Menyingkap Dimensi Spiritualitas Ibadah Haji

Mahasiswa Universitas Islam Negeri Sunan Ampel
Menyingkap Dimensi Spiritualitas Ibadah Haji 07/08/2024 124 view Agama wikimedia.org

Ibadah merupakan bentuk penghambaan diri terhadap Tuhan. Dengan beribadah, maka seseorang dipastikan mengakui adanya Sang Pencipta yang ia sembah. Diibaratkan, ibadah merupakan pilar dari setiap agama yang ada di muka bumi. Sehingga, setiap kebaikan yang diajarkan agama tentu terkandung dalam hakikat setiap ibadah yang ada.

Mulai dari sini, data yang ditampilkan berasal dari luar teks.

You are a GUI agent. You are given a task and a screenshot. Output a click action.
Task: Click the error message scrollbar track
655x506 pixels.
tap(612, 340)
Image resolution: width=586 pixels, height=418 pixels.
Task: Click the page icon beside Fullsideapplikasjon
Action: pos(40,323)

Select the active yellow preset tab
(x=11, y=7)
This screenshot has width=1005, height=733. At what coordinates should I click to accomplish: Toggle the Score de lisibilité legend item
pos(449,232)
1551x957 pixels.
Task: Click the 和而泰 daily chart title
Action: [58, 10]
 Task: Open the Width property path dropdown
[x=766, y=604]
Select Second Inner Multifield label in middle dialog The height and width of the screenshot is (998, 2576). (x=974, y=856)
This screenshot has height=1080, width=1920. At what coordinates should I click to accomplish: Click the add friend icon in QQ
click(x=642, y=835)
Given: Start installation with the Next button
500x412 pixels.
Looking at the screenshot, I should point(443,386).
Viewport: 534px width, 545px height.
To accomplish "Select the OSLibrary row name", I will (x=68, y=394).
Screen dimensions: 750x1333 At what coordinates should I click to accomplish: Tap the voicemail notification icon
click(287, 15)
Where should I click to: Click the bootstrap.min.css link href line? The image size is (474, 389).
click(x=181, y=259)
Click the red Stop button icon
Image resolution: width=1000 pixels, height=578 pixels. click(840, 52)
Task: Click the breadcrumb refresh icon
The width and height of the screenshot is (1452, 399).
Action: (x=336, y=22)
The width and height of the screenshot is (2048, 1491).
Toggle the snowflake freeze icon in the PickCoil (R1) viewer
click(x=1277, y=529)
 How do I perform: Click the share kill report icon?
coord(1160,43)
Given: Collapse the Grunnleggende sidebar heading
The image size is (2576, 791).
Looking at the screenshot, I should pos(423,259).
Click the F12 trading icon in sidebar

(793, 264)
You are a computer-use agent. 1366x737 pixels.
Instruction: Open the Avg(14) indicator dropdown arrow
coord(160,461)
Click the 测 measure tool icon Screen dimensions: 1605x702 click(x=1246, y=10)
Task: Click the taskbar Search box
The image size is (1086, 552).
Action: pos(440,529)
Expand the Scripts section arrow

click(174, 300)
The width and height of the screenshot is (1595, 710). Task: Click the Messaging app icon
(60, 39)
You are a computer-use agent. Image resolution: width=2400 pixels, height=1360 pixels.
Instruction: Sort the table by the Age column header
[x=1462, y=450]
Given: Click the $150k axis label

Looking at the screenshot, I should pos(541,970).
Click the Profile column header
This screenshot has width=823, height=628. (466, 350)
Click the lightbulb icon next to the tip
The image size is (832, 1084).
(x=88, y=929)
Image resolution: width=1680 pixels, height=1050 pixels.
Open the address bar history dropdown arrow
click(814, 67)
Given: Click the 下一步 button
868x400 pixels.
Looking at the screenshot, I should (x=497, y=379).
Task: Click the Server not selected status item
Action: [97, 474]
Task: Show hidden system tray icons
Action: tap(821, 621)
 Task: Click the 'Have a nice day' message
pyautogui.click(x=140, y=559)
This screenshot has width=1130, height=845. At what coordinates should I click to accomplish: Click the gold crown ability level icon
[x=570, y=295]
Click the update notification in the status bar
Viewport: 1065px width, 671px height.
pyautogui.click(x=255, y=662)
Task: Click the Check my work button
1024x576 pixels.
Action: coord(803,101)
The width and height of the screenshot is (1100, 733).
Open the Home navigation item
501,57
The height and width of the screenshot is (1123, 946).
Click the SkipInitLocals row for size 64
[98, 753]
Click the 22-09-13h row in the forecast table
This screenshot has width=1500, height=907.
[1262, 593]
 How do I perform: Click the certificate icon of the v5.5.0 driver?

Sebagaimana sabda Nabi Muhammad Saw, haji merupakan salah satu pondasi dalam agama Islam di samping syahadat, sholat, zakat dan puasa. Apabila Sabda Rasulullah ditinjau secara mendalam, dapat ditemui bahwasannya haji diletakkan dalam urutan terakhir dalam riwayat hadits tersebut. Mengapa? Hal ini tentu tidak lepas dari keistimewaan haji yang mengandung semua hakikat ibadah sebelumnya.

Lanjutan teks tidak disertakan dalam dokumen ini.